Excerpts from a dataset

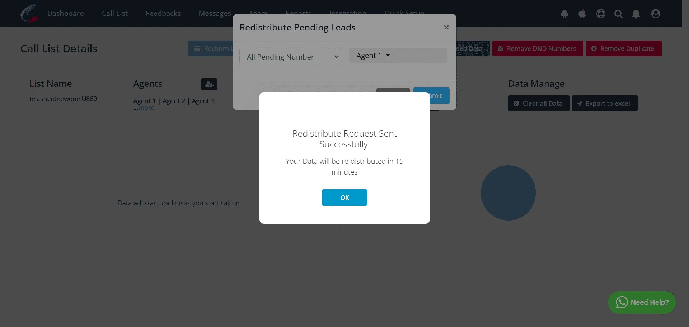Click the Clear all Data button
This screenshot has height=327, width=689.
pos(539,103)
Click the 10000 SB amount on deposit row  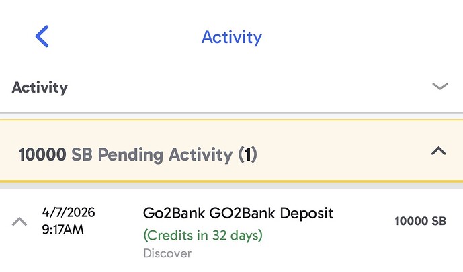pyautogui.click(x=420, y=221)
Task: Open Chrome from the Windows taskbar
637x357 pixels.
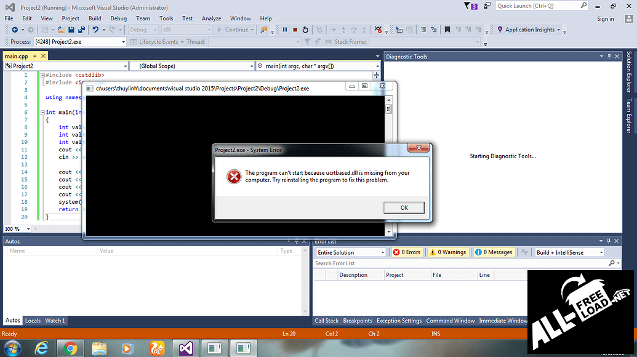Action: pyautogui.click(x=70, y=349)
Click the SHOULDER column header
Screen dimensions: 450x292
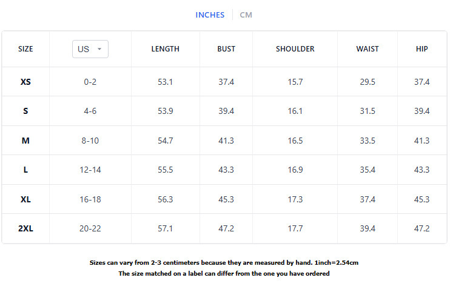295,49
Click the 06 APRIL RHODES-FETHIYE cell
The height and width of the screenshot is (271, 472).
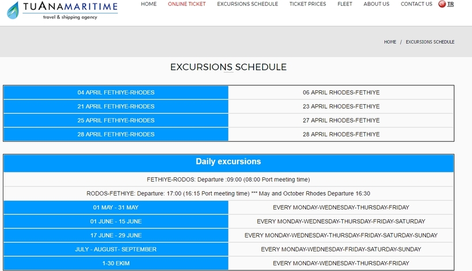341,93
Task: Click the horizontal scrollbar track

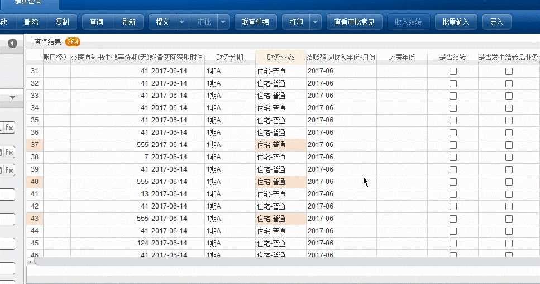Action: (x=279, y=262)

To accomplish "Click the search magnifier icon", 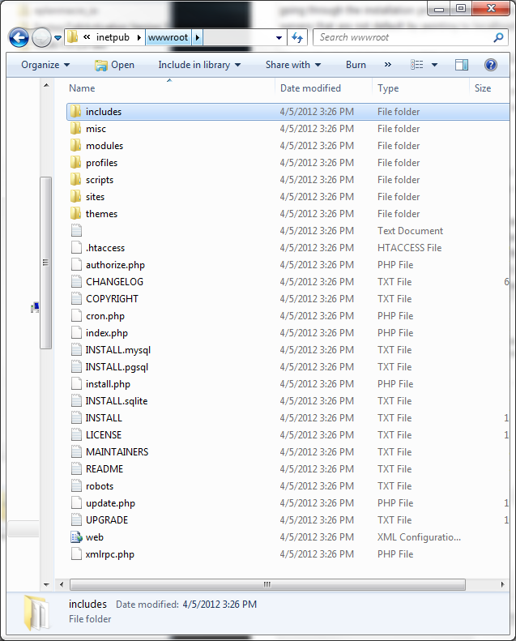I will tap(498, 37).
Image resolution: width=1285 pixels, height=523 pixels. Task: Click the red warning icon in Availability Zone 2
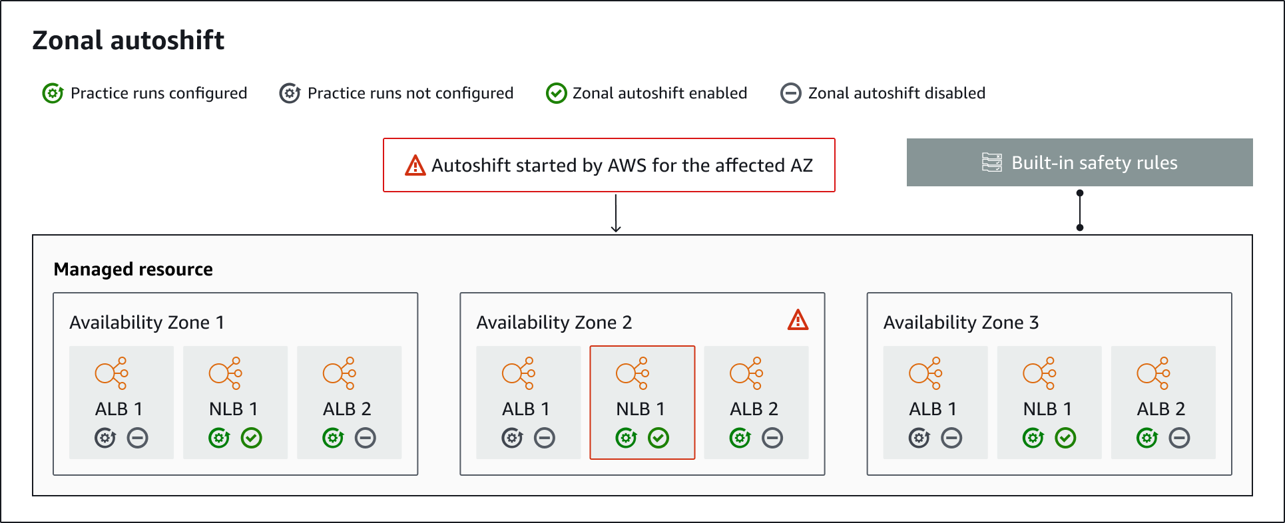tap(798, 321)
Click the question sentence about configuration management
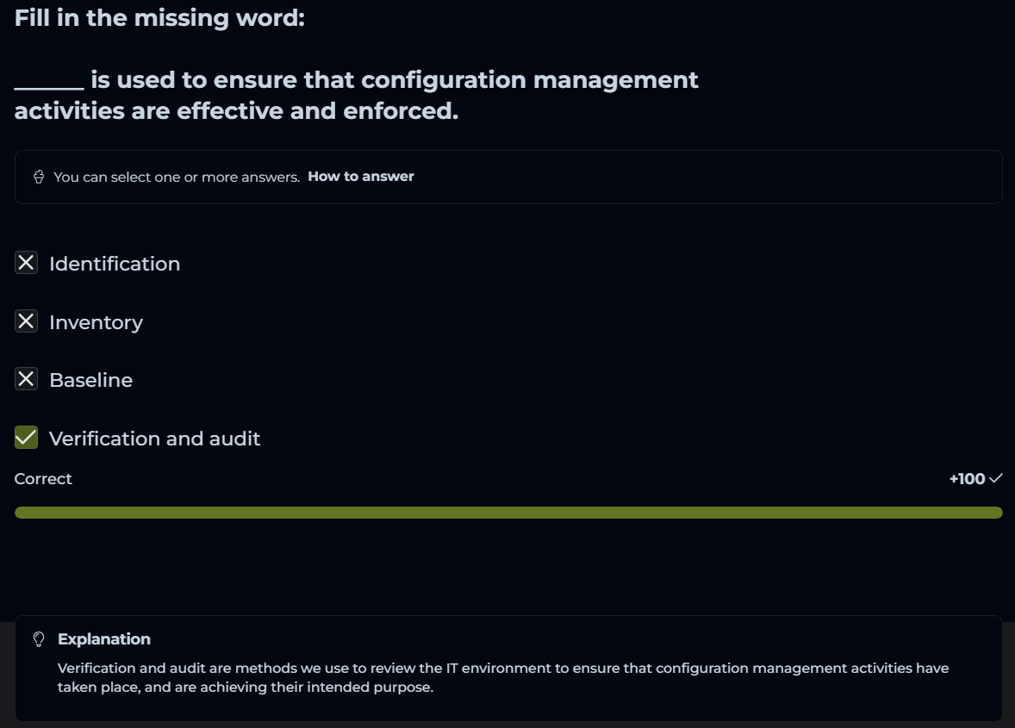1015x728 pixels. pos(357,95)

▶ [Exercise brief]:
Return verbatim every line from the line containing "Image resolution: width=1285" to the last line of the entries above, inclusive, and leave out the pictures.

▶ [Response area]:
Image resolution: width=1285 pixels, height=523 pixels. Task: Click the red warning icon in Availability Zone 2
tap(798, 321)
Click the question sentence about configuration management
1015x728 pixels. pos(357,95)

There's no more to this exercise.